From Wikipedia, the free encyclopedia
Jump to: navigation, search

Elizabeth Richardson, 1st Lady Cramond (1576/77 – 1651) was an English writer and peeress.[1] She is remembered for her collections of prayers.

Biography[edit]

Born Elizabeth Beaumont, she was the eldest child of Sir Thomas Beaumont (brother of Huntingdon Beaumont) and his wife, Catherine.[1][2] On 27 November 1594 she married John Ashburnham (knighted in 1604) at Stoughton, Leicestershire, and they had ten children including John Ashburnham (MP). Their daughter, Elizabeth, was the first wife of Frederick Cornwallis, 1st Baron Cornwallis.[1][3]

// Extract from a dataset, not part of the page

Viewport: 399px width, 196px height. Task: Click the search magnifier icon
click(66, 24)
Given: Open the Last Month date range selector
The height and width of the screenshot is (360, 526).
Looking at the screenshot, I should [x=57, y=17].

Sir John's death in 1620 left the family in financial difficulty, but Lady Ashburnham was considerably influential at court due to Mary Villiers, Countess of Buckingham (mother of King James's favourite, George Villiers, 1st Duke of Buckingham) being her cousin. She procured a baronetcy for her son-in-law, Edward Dering, in 1627 and a letter to Buckingham, that year, indicates she enjoyed the company of his wife, Katherine, of Lady Carlisle and of Henrietta Maria of France.[4][5]

On 14 December 1626 Lady Ashburnham married Sir Thomas Richardson (later Lord Chief Justice of England and Wales) at St Giles in the Fields.[1] Through his influence, she was created Lady Cramond in the Peerage of Scotland, on 29 February 1628 (with a special remainder to her stepson, Thomas and the issue of his body), an event which elicited 'many gibes and pasquinades...for the amusement of Westminster Hall'.[1][6] On 9 September 1629, she was granted an annual pension of £300 for the duration of her life.[7]

Works[edit]

In 1645, Lady Cramond's collection of prayers, A Ladies Legacie to her Daughters, was printed, the first and second of three parts having been written in 1625 and 1635 respectively.[8] She had given a copy of the manuscript to her eldest daughter, Lady Cornwallis, in 1635, yet a manuscript headed Instructions for my children or any other Christian is dated 1606, indicating she had begun writing motherly advice many years previous.[9][10]

Family[edit]

Lady Cramond died in 1651 and was buried next to her first husband on 3 April that year, at St Andrew, Holborn.[11] Her stepson having died in her lifetime, her title passed to his son, Thomas.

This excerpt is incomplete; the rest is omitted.